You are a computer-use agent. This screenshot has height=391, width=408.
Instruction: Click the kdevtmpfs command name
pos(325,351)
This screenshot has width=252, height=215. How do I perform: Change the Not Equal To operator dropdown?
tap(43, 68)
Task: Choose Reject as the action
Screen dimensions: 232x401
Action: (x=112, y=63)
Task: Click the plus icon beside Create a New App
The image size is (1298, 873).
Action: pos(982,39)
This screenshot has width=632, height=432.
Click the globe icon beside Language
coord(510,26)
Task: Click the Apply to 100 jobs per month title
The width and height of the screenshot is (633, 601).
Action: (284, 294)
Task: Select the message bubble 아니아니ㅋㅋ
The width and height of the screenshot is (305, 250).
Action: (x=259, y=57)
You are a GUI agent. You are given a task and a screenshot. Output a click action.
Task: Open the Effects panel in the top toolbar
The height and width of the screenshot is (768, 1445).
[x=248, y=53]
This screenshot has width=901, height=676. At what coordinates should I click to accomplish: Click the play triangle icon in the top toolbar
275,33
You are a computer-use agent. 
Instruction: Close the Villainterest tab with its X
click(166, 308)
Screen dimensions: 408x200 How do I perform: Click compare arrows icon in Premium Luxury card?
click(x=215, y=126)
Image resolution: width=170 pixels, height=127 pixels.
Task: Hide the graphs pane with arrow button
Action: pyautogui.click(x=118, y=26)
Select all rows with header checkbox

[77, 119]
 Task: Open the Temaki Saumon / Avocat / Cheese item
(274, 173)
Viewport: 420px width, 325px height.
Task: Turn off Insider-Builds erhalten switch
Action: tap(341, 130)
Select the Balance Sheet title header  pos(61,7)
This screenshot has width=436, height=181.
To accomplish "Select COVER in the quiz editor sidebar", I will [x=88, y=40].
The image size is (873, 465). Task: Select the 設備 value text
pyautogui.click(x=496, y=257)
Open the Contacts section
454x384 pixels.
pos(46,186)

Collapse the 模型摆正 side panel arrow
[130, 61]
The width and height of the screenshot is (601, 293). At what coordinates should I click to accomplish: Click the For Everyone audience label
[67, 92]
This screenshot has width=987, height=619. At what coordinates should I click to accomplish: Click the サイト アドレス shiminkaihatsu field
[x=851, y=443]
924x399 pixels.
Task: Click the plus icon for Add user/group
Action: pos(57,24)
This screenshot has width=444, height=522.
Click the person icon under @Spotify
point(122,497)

* WHAT THE EXERCISE ASKS
Please copy out each line of the items above that contains the string "dimensions".

* EXERCISE ANSWER
Screen dimensions: 232x401
Screen dimensions: 408x200 How do I perform: Click compare arrows icon in Premium Luxury card?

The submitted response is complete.